While Open Ephys has done a spectacular job open-sourcing the process of acquiring data from the brain, a complementary project to develop open-source hardware for orchestrating brain manipulation and stimulus control has taken root here at Cold Spring Harbor Laboratory. The instrument is called Pulse Pal, and it presently powers almost a dozen ongoing research projects by controlling lasers and generating simple psychoacoustic waveforms. Pulse Pal can be assembled at a soldering bench in under one hour, costs less than $200 in common electronic parts, and improves upon the functionality of commercial instruments costing thousands (eg. AMPI Master8). The project is in the final preparation stages for its public debut, and a more sophisticated derivative work based on newer surface mount technology is slated to converge with the Open Ephys project.

So far, both initiatives have been graduate student side projects – but graduate students eventually graduate. These projects are different from open source software tools which can often still do useful work out of the box if they are perfected and released without further active support. Even with thorough documentation, the assembly process in low quantity orders (as is almost always the case in an academic setting) requires expertise, and people willing to dedicate their time to learn the ropes. Finding these technically minded researchers is less difficult in institutions that foster an engineering culture like at MIT, where Open Ephys got its start – and a much taller order for institutions that specialize in non-engineering disciplines. The instruments could be produced commercially, but it remains an open question whether a business model based on open source scientific instruments can survive on its profits alone. Regardless of whether they are actually produced, the availability of transparent, quality instrument designs in the public domain has the potential to transform what possibilities researchers think to entertain, and how well they understand the black-boxes that empower their research. The public availability of these designs will also encourage commercial instrument designers to innovate more quickly to stay above the bar.

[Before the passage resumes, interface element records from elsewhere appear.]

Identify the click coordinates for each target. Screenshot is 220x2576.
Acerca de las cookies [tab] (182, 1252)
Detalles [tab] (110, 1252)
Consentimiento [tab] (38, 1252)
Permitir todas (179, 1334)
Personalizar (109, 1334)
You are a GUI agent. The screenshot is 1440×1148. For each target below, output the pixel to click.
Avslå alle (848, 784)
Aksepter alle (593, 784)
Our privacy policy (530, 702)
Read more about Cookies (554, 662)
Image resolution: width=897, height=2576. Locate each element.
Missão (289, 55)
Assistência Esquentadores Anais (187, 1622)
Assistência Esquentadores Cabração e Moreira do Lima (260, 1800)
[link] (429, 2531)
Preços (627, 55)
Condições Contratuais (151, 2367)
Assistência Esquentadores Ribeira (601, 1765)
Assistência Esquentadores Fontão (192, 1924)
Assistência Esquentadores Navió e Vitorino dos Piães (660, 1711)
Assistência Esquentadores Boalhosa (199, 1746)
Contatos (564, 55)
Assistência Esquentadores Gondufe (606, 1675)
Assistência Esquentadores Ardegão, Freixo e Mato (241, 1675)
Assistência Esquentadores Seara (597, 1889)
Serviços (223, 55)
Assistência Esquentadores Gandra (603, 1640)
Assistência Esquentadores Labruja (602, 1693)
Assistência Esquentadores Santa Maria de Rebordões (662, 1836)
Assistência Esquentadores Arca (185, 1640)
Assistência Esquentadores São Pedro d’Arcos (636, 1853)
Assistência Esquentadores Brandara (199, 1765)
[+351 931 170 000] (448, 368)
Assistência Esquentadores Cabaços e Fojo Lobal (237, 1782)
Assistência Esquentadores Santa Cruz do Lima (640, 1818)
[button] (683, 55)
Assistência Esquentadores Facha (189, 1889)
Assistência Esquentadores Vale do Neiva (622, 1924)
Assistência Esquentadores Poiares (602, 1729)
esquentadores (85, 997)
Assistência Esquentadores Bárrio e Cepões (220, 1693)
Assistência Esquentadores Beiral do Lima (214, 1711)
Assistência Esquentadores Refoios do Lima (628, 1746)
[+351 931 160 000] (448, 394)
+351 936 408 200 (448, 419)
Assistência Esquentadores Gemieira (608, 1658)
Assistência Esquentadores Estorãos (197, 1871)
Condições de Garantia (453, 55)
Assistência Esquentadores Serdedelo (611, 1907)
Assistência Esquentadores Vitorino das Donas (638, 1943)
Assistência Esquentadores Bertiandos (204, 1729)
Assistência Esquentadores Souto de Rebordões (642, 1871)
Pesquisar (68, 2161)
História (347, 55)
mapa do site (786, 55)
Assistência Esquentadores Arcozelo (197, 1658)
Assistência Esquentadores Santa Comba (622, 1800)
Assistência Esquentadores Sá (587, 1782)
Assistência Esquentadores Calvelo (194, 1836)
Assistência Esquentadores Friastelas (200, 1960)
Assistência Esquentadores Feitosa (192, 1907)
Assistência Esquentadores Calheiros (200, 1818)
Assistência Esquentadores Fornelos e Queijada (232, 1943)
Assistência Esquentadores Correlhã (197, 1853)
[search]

Behavioral systems neuroscience research is critical to understanding how the brain functions in health and in disease; yet as a field, it is especially throttled by the sophistication of its instruments. Perhaps, a family of rapidly evolving open source tools can leverage good ideas contributed by the research community at large, allow more ambitious research to proceed in settings with tight funding, and generally bridge disciplines to un-throttle our rate of progress along several fronts in the quest to understand the brain.